Thanks for the formula! This is starting to make more sense to me now! So I really should have been comparing the M1 Ultra to the 3070Ti instead of the 3080, since that's what gives equivalent GPGPU compute performance:
RTX3080 Desktop: 8960 cores x 1710 MFLOPS/core x (1 TFLOP/10^6 MFLOPS) x 2 = 30.6 TFLOPS
RTX3070Ti Desktop: 6144 cores x 1710 MFLOPS/core x (1 TFLOP/10^6 MFLOPS) x 2 = 21.0 TFLOPS
M1 Ultra: 8192 cores x 1266 MFLOPS/core x (1 TFLOP/10^6 MFLOPS) x 2 = 20.7 TFLOPS
and just for fun:
RTX4090 Desktop: 16384 cores x 2520 MFLOPS/core x (1 TFLOP/10^6 MFLOPS) x 2 = 82.6 TFLOPS
And with the above, we can clearly see the difference between how the RTX3070Ti and the M1 Ultra achieve about the same GPGPU compute performance.
One important details: it’s not MFLOPs/core but clocks/second. You get one instruction per clock for each ALU lane. I think this also explains a brief confusion there was about the 3080 and the Ultra - they do have roughly the same amount of ALU lanes but Nvidia is clocked much higher, which allows it to process more instructions per second.
And this immediately bings us to your next question...
Here's my revised provisional understanding:
Essentially, general GPU compute performance can be roughly estimated from cores and clock speeds in a way that CPU performance can't, because with the latter there's a very complicated relationship between architecture and throughput, including IOPS, various coprocessors, etc.
Well, that’s because these “peak compute” numbers are mostly BS. And sure, you can provide such calculations for the CPU, but that will only make it more apparent that they are BS (it does make some sense to look at combined vector throughout of CPUs though).
What these calculations show is the peak number of operations a GPU can theoretically provide. The only way to reach these numbers is to perform long chains of FMA instructions without any memory accesses (that’s also how my Apple Silicon ALU throughtput benchmark works).
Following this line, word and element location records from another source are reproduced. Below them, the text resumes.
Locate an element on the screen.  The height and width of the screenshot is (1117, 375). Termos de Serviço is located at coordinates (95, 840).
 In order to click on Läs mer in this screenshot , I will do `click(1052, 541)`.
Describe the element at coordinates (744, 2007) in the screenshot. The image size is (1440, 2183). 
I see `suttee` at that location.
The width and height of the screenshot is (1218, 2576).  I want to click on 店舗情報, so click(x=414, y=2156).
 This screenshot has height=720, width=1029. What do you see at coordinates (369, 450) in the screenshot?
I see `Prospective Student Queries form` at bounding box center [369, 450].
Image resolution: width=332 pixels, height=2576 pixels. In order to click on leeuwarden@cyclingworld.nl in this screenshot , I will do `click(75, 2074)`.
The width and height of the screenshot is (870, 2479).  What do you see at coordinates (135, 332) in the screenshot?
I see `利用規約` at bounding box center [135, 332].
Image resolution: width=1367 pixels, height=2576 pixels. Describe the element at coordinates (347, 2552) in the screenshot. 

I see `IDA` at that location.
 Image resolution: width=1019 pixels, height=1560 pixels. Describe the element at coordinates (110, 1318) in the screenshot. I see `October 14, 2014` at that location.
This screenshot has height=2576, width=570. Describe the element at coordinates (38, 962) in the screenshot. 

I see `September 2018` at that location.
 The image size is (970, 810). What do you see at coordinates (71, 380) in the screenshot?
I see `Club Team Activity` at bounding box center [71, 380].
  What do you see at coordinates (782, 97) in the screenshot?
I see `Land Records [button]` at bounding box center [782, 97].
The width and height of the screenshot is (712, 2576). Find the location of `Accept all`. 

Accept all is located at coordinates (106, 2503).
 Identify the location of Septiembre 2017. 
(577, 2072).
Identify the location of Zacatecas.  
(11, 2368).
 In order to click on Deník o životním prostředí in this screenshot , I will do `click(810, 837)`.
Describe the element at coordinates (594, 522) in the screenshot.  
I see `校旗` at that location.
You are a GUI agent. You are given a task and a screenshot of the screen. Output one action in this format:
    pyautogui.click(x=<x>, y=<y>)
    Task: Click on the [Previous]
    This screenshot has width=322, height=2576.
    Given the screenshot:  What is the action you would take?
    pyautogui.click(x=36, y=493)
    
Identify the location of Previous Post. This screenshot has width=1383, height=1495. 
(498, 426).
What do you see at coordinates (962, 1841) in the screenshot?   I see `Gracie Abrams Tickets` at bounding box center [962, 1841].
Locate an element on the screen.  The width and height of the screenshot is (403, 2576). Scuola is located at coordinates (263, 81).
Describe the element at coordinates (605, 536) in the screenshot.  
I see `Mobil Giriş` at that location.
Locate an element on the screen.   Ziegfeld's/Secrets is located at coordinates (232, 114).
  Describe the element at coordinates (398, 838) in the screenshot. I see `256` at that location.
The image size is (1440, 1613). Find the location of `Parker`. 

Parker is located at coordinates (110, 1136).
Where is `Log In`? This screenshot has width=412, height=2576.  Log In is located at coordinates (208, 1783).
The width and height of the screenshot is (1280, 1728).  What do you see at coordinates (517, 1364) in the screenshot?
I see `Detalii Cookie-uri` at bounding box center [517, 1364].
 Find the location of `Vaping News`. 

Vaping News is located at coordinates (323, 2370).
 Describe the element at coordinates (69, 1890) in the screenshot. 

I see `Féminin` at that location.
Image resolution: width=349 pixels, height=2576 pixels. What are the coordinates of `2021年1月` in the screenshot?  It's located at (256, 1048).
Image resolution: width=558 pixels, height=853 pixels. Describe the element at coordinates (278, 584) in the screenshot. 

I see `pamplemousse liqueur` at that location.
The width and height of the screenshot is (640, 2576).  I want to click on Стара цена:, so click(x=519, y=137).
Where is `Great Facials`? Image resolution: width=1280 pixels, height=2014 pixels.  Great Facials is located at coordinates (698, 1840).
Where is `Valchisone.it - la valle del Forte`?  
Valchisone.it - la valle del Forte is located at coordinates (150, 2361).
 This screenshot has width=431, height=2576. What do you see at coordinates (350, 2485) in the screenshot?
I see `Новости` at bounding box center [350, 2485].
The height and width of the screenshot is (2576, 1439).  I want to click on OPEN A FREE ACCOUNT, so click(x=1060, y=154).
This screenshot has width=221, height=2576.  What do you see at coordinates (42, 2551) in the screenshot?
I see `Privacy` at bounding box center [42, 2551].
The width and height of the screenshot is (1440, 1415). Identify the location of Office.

Don’t need FMA and want just add numbers instead? Your throughput is cut in two. Need to calculate some array indices to fetch data? That’s another hit (since the same ALU is used for both integer and FP calculations). Have some memory fetches or stores? That’s another complication. With CPUs these things are simply much more tricky because modern CPUs have many more processing units and absolutely can do address computation while the FP units do something unrelated.
That said, while these numbers are BS they are often a useful proxy because they do provide in some abstract sense the measure of how much processing a GPU can do. At the end if the day all contemporary GPUs are similar in regards to how they deal with memory-related stalls, so for many workloads it’s their ability to execute instructions is what matters.
More broadly, it sounds like GPU cores' greater architectural simplicity provides less room for archiecture-based efficiency improvements than can be found with CPUs.
Yeah, I think it’s spot on. GPUs are fairly straightforward in-order machines that get their performance from extremely wide SIMD, extreme SMT and extreme amount of cores. This works very well for massively data-parallel workloads with low control flow divergence. CPUs instead get their performance from speculatively executing instructions using a much greater number of independent narrow execution units, which works great for complex control flow.
Questions:
1) Is the striking difference in ML performance between AS and NVIDIA GPUs with equal general compute performanced due mainly to software (CUDA), hardware, or a combination of the two?
It’s because Nvidia GPUs contain ML accelerators (matrix coprocessors etc.) while Apples GPU do not. Apples equivalent of Tensor Cores are the AMX and the ANE.
2) NVIDIA says they have "RT cores". Does that mean their hardware RT is implemented by equipping a subset of their CUDA cores with hardware RT, as opposed to having a separate RT coprocessor?
From what I understand RT cores are a coprocessor, similar to texture units. You issue a request and asynchronously wait until completion. How this works in practice can differ greatly. Reading Apple patents it seems the method Apple is pursuing is as follows:
1. A compute shader (running on general purpose cores) calculates ray information and saves it into GPU memory
2. The RT coprocessor retrieves ray information from the GPU memory and performs accelerated scene traversal checking for intersections. Suspected intersections are sorted, compacted, arranged and stored to GPU memory
3. A new instance of compute shader is launched that retrieves the intersection information, validates it for false positives and performs shading operations
But I can also imagine that some GPUs implement RT as an awaitable operation, just like texture reads.
3) Are you thinking of the 4080 and 4090, which run at 2.5 GHz, and will be on TSMC 4N (as compared with M2, which might be on TSMC N3)?
No, I’m thinking that Apple needs to ramp up the frequencies on the desktop and sacrifice the low-power operation.